ASSIGNMENT 1: Lay out the entries starting at the line containing "What do you see at coordinates (818, 278)" and ending at the line containing "center [818, 278]." as a JSON list of strings, one string per line, with blank lines omitted.

PASSAGE FOR REVIEW:
* * * *

12 Things We Sort Of Don't Want To Write About Because We’re Terrified Of Them Selling Out

 
 

by The Candidly Team


Not sure about you but we LOVE a good peek behind the curtain - what music our favorite band listens to, what comedian makes the comedians laugh. Things like that.

And while 97% of what we do here is write about stuff we love, there’s a certain number of things we have … well let’s just let’s call them mixed feelings about sharing. Not because they’re not wonderful (they are!) but because of what sharing them might do to their availability.

On the other hand, we also wanna keep the brands making them in business. So we set aside our biases, stockpiled this entire list before showing it to you, and without further ado, here are 12 glorious things us real humans behind The Candidly cannot live without.

 

1. The Colette Cropped Wide-Leg Pants by Maeve

The fit of these pants is so incredible that every time Anthropologie introduces them in a new color, it’s like a feeding frenzy to get your hands on it. Nevertheless, they’re worth crowing about, because they remain the most flattering cropped pants we’ve ever tried. They smooth over curves like we’re being molded, yet there isn’t even the slightest feeling of restriction due to what the brand calls their “magic fabric.” The stretch is bliss on a belly pooch, and the cut always looks tailored and chic.

Here’s one of us wearing a color that sold out in 18 seconds:

 
 
 

They size in plus, tall, and petite. If you’ve never tried them, start with black. They might just be your fav black pants to date.

Price: $120


 
 

2. Furtuna Skin Due Alberi Biphase Moisturizing Oil

Half of us doesn’t want to ever talk about this oil because we worry we might shrivel up Wicked Witch-style in its absence - a valid concern given that the larger size does tend to sell out. But the other half of us pretty much won’t shut up about it. We tell friends, family, buy it for our wildly dissatisfied mother-in-laws. Everyone is thrilled by the results: melted wrinkles, healthful glow, a flood of hydration. We tap it on as a last step in our skincare and even just patting the residue onto our chest after applying it to our face left one of us with this astonishing result:

 
 

Before and After 6 Weeks

 

Thr price is not the easiest, but it lasts a looong time. And you can use the code CANDIDLY20 to get 20% off.

* * * *

Collected data:
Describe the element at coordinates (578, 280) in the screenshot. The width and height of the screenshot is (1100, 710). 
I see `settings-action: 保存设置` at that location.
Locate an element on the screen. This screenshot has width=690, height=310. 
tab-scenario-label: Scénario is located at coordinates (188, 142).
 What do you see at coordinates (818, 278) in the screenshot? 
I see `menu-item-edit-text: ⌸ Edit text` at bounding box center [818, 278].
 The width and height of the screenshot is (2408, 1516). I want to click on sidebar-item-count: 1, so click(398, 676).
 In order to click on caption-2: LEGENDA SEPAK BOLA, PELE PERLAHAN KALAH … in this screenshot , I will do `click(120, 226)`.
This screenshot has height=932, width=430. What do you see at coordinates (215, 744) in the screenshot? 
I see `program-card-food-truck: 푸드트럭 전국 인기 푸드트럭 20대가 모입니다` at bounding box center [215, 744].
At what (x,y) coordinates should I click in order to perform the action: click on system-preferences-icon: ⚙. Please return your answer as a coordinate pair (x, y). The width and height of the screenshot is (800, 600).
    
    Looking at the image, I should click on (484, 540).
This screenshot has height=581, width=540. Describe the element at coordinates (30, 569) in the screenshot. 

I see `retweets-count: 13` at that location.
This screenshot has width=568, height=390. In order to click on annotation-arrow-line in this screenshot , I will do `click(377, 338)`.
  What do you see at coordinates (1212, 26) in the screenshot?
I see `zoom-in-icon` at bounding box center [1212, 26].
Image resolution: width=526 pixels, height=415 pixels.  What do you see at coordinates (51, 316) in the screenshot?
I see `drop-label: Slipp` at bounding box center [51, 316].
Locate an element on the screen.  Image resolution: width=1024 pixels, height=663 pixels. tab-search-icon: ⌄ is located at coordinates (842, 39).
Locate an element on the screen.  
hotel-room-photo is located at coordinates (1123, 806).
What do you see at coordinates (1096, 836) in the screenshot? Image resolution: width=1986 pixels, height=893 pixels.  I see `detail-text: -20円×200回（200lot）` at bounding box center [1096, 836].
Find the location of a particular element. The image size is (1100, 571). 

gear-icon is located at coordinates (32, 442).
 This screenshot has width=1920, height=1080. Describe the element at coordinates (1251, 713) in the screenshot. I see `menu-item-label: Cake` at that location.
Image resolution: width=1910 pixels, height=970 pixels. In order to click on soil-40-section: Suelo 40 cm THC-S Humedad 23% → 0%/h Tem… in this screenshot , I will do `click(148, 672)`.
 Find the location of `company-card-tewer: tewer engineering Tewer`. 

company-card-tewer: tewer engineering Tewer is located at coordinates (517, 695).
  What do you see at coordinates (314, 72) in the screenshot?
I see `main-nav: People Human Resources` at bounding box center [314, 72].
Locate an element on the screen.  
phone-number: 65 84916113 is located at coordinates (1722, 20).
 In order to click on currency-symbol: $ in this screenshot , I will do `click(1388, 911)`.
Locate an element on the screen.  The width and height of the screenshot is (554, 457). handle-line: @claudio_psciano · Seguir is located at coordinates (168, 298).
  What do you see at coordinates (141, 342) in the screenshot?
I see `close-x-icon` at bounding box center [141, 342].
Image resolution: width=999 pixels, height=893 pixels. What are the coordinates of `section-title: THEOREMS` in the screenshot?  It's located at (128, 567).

* * * *

ASSIGNMENT 2: Using the product roundup, mark each statement yes or no and quote the deciding words: (a) The Colette pants come in plus, tall, and petite sizes. (b) The Colette pants cost $150. (c) The code CANDIDLY20 takes 20% off the moisturizing oil.

TASK RESULT 1:
[
  " What do you see at coordinates (818, 278) in the screenshot? ",
  "I see `menu-item-edit-text: ⌸ Edit text` at bounding box center [818, 278]."
]

TASK RESULT 2:
(a) Yes: "They size in plus, tall, and petite."
(b) No: "Price: $120"
(c) Yes: "you can use the code CANDIDLY20 to get 20% off."